BEGIN Document extract

Protesting about Henry Ford’s links with the Nazis in the 1930s
Capitalism is first and foremost a mindfuck!
by Richard Steinhardt
Through the historical lens, the core argument is that the fundamental causes of the current war in Central Asia, the Gulf, the war conducted against the Russian Federation, and the potential war over Taiwan are the result of systemic aspects of the capitalist system. Israel and the Zionists are not behind everything.
Let’s not behave like the forgetful blue fish in Finding Nemo. We need historical memory and historical understanding. Once upon a time, Marxists, socialists, and progressive liberals clearly understood the nature of the society they lived in and its operation. They did not deflect blame away from the true causes of war, destruction, and poverty: global corporate capitalism. What Ray McGovern called the MICIMATT: the Military-Industrial-Congressional-Intelligence-Media-Academia-Think Tank centred in the USA.
“Israel has been the most significant asset placed in America’s position by historical forces… What Joe Biden repeatedly stated: ‘If Israel didn’t exist in the region, the United States would have to invent one to protect its own interests.’… US public intellectual Noam Chomsky, in a 1977 interview, said the Israeli regime ‘functions as a useful base for ensuring US control over the region’s vast oil resources, and that is its primary function in the grand strategy of imperialism.'”

END Document extract
BEGIN Dataset extract

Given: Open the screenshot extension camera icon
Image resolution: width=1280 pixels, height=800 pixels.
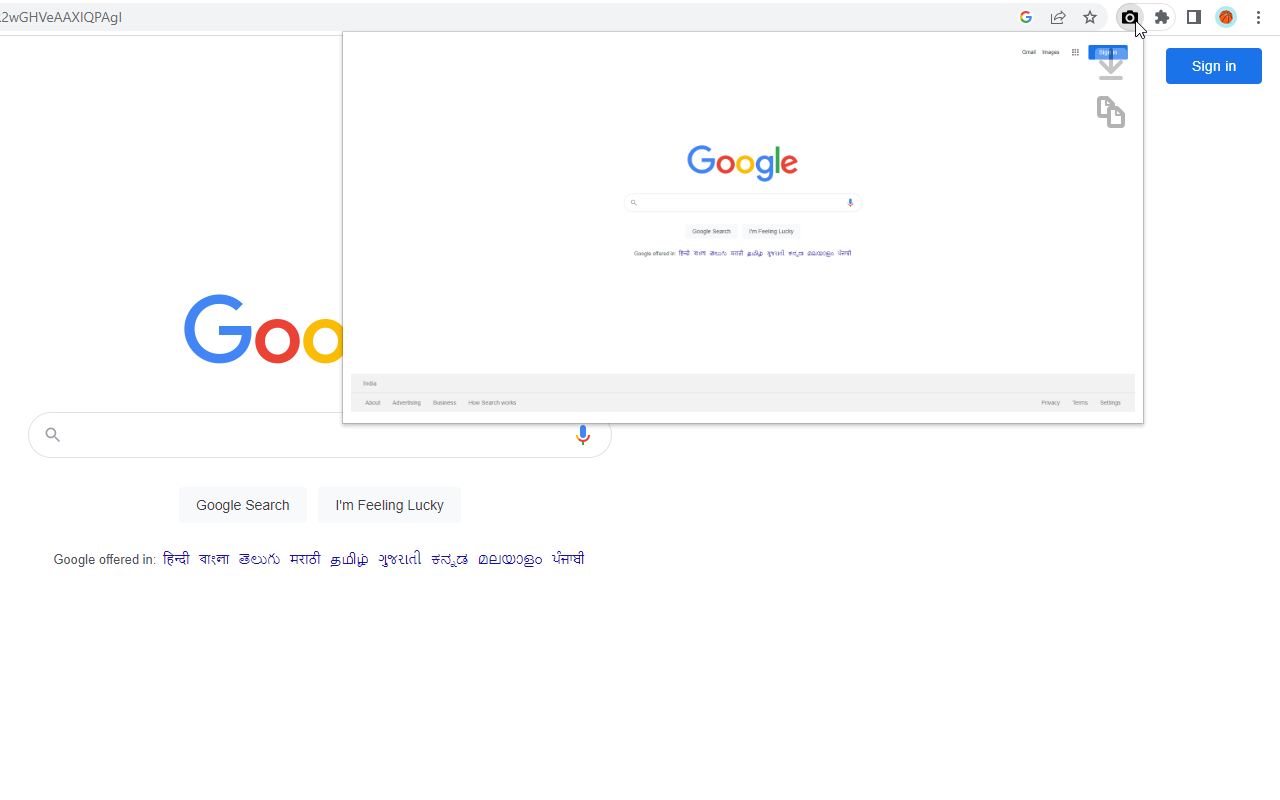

END Dataset extract

▸ Objectives:
a – Translate this sentence from the opinion piece on capitalism and war into Spanish: "We need historical memory and historical understanding."
b – Reproduce the passage of the opinion piece on capitalism and war from "Let’s not behave" to "in the USA.".

▸ Problem solutions:
a – Necesitamos memoria histórica y comprensión histórica.

b –
Let’s not behave like the forgetful blue fish in Finding Nemo. We need historical memory and historical understanding. Once upon a time, Marxists, socialists, and progressive liberals clearly understood the nature of the society they lived in and its operation. They did not deflect blame away from the true causes of war, destruction, and poverty: global corporate capitalism. What Ray McGovern called the MICIMATT: the Military-Industrial-Congressional-Intelligence-Media-Academia-Think Tank centred in the USA.